§ **Job A**: Reproduce the entries below word for word, from the start of the entries through the line containing "click(73, 39)". Leave the pictures out of your copy.

We wanted to get back to our hills and fresh breezes
and clear water, to our beloved cheerful quail, to our
trails and the sweet upper air.
For perhaps a quarter of an hour we sat our horses,
gazing down. Some unknown disturbance lazily
rifted the brown veil by ever so little. We saw, lying
inert and languid, obscured by its own rank steam, a
great round lake. We knew the water to be bitter,
poisonous. The veil drew together again. Wes shook
himself and sighed, "There she is,--damn her!" said he.
VI
THE INFERNO
For eight days we did penance, checking off the
hours, meeting doggedly one after another the
disagreeable things. We were bathed in heat; we
inhaled it; it soaked into us until we seemed to radiate
it like so many furnaces. A condition of thirst
became the normal condition, to be only slightly
mitigated by a few mouthfuls from zinc canteens of
tepid water. Food had no attractions: even smoking
did not taste good. Always the flat country stretched
out before us. We could see far ahead a landmark
which we would reach only by a morning's travel.
Nothing intervened between us and it. After we
had looked at it a while, we became possessed of an
almost insane necessity to make a run for it. The
slow maddening three miles an hour of the pack-
train drove us frantic. There were times when it
seemed that unless we shifted our gait, unless we
stepped outside the slow strain of patience to which
the Inferno held us relentlessly, we should lose our
minds and run round and round in circles--as people
often do, in the desert.
And when the last and most formidable hundred
yards had slunk sullenly behind us to insignificance,
and we had dared let our minds relax from the
insistent need of self-control--then, beyond the cotton.
woods, or creek-bed, or group of buildings, whichever
it might be, we made out another, remote as
paradise, to which we must gain by sunset. So again
the wagon-trail, with its white choking dust, its
staggering sun, its miles made up of monotonous inches,
each clutching for a man's sanity.
We sang everything we knew; we told stories;
we rode cross-saddle, sidewise, erect, slouching; we
walked and led our horses; we shook the powder of
years from old worn jokes, conundrums, and puzzles,
--and at the end, in spite of our best efforts, we fell
to morose silence and the red-eyed vindictive
contemplation of the objective point that would not
seem to come nearer.
For now we lost accurate sense of time. At first it
had been merely a question of going in at one side
of eight days, pressing through them, and coming out
on the other side. Then the eight days would be
behind us. But once we had entered that enchanted
period, we found ourselves more deeply involved.
The seemingly limited area spread with startling
swiftness to the very horizon. Abruptly it was borne
in on us that this was never going to end; just as
now for the first time we realized that it had begun
infinite ages ago. We were caught in the entanglement
of days. The Coast Ranges were the experiences
of a past incarnation: the Mountains were a myth.
Nothing was real but this; and this would endure
forever. We plodded on because somehow it was
part of the great plan that we should do so. Not
that it did any good:--we had long since given up
such ideas. The illusion was very real; perhaps it
was the anodyne mercifully administered to those
who pass through the Inferno.

§ **Job B**: In the desert passage above, what do the riders say they wanted to get back to? List each item.

§ **Data supplied**:
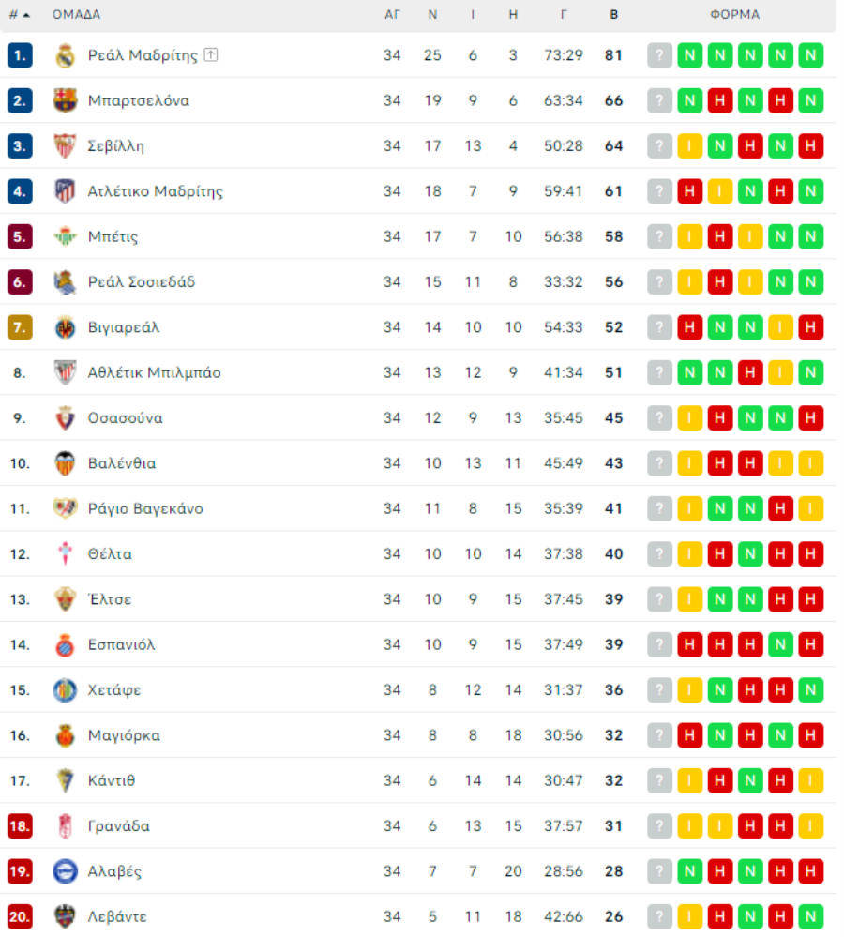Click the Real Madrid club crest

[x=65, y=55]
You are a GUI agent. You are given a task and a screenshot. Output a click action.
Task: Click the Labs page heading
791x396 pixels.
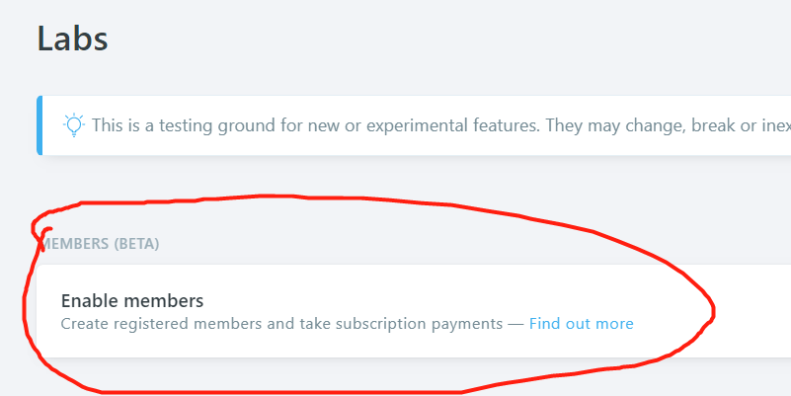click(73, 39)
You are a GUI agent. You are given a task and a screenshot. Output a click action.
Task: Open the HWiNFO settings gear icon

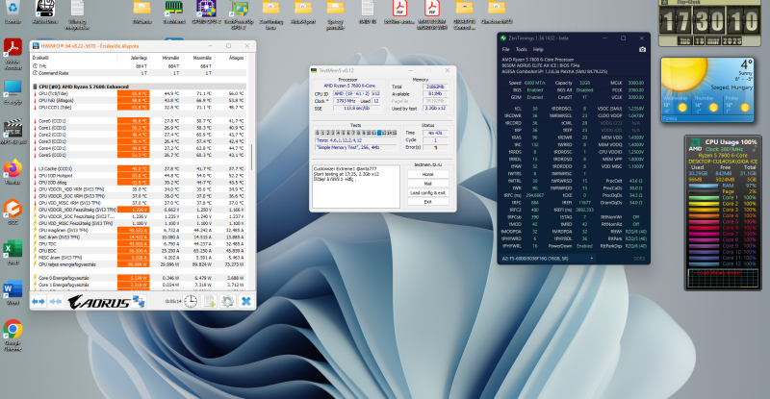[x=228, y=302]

§ **Exercise output A**:
Click the Real Madrid club crest

[x=65, y=55]
You are a GUI agent. You are given a task and a screenshot. Output a click action.
Task: Click the Labs page heading
791x396 pixels.
click(73, 39)

§ **Exercise output B**:
- their hills
- fresh breezes
- clear water
- their beloved cheerful quail
- their trails
- the sweet upper air